### Passage
[Start of Attachment]

Commentary: Delaware Tech’s issues need a full accounting

Gov. Carney now has the latest attempt to bail out the administration of Del Tech from its facilities management debacle.

To remind everyone they appear to have “deferred maintenance” for up to 20 years in their own words. What they refer to as “deferred maintenance “is gross neglect in the real world.

Del Tech’s administration claims that the cost of their negligence is said to be somewhere between 89 and 100 million dollars or over $100 per person in the state.

This bill fails utterly to address the underlying issue of who did this, for how long and how and why did they do it? Have there been requests for funding that were not funded? What if anything did the facilities staff at Del Tech report to upper management and when? What steps did Del Tech administration take upon being informed? The question of why would we the taxpayers grant the administration of Del Tech control in any way shape or form any control or management of the monies needed to correct their mess is completely ignored.

The best way to proceed to get out of Del Tech’s administrative debacle is twofold.

[End of Attachment]

### Information given

[Start of Attachment]

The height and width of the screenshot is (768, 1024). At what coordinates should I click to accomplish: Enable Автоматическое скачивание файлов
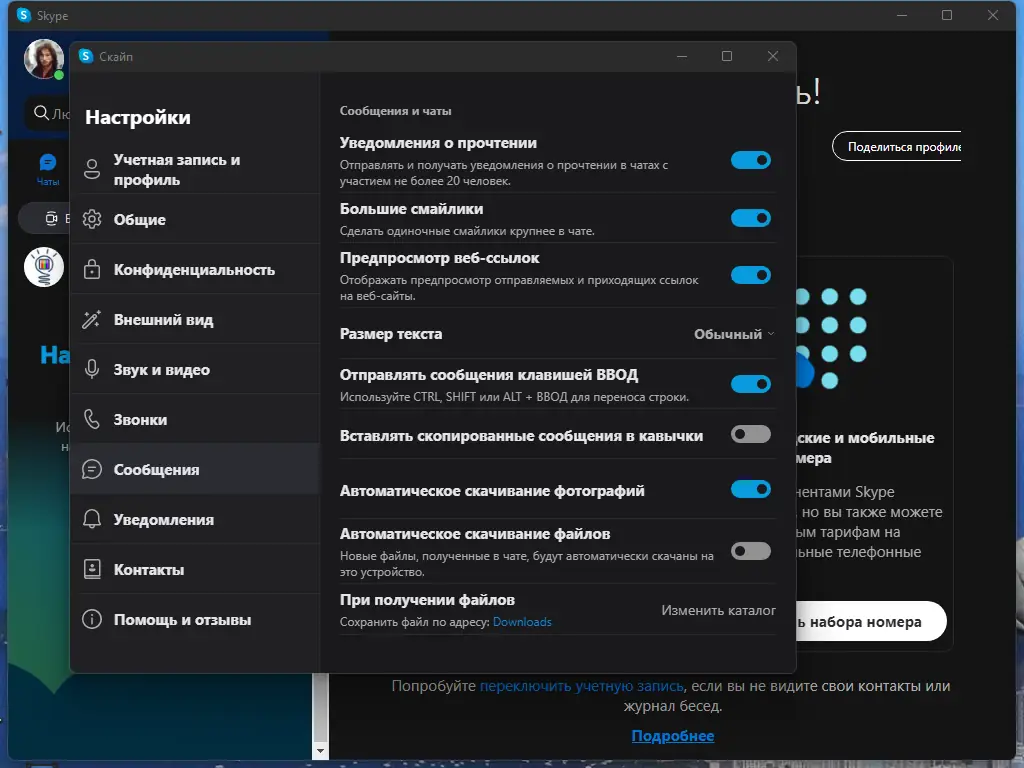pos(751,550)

[End of Attachment]
[Start of Attachment]

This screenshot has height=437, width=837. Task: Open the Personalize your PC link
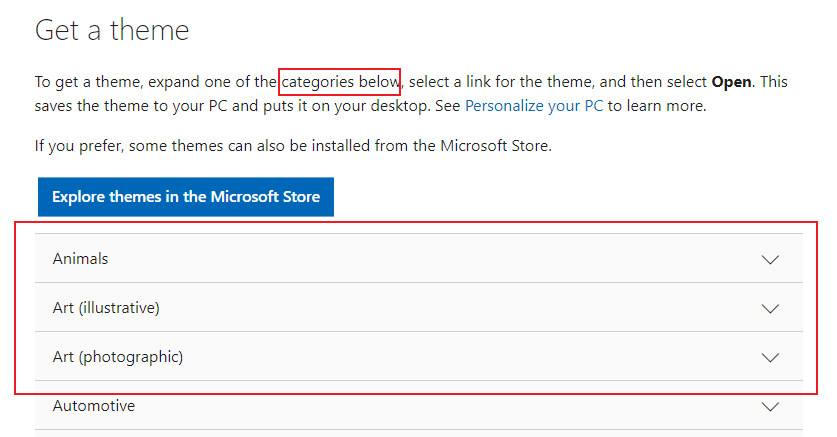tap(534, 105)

[End of Attachment]

### Task set
1 - How would you rewrite the paragraph of the Delaware Tech commentary that begins "This bill fails utterly" as a brief list that keeps its main points?
2 - Can you sum up the Delaware Tech commentary in two sentences?
3 - Where would the Delaware Tech commentary go next? Write the next part of it, starting after its last sentence.

### Responses for each task
1 -
The bill does not address:
- who caused the problem, for how long, and how and why
- whether funding requests went unfunded
- what Del Tech's facilities staff reported to upper management, and when
- what steps the administration took once informed
- why taxpayers would give Del Tech's administration any control over the money needed to fix the mess

2 - Gov. Carney now has a bill that the commentary calls the latest attempt to bail out Del Tech's administration from its facilities management debacle. By the administration's own account, up to 20 years of "deferred maintenance," which the commentary calls gross neglect, will cost between 89 and 100 million dollars, yet the bill ignores who was responsible, what was reported and done, and why the administration should control the money to fix it.

3 -
A. Strip Del Tech of all control of the monies for facilities issues. Their track record on capital project issues is appalling. They cannot be trusted since they clearly lack the competence or the integrity to handle such projects.

Place the funds in the direct control of the Department of Finance/Division of Facilities Management. Charge Del Tech’s budget for all interest as is done to all other agencies and is called “debt service” in state budget language.

B. A full-fledged investigation. A complete forensic audit of all accounting and a complete investigation and documentation of all Del Tech board actions and discussions, internal documentation and budget requests for capital projects for the last twenty years.

This should include a review of all documentation of issues reported to the Del Tech administration by staff or others. The Attorney General’s Office and the State Auditor’s Office should lead the actual investigation and report directly to the governor and the legislature.

Full public disclosure should follow the submission of the report. There is nothing that should be held confidential because there is simply no reason to do so since this does not involve national security. Public hearings may be in order to restore some public confidence in Del Tech management.

To implement “A: The following should start immediately. Facilities Management should take all estimates, studies, reviews and documentation from Del Tech concerning capital needs.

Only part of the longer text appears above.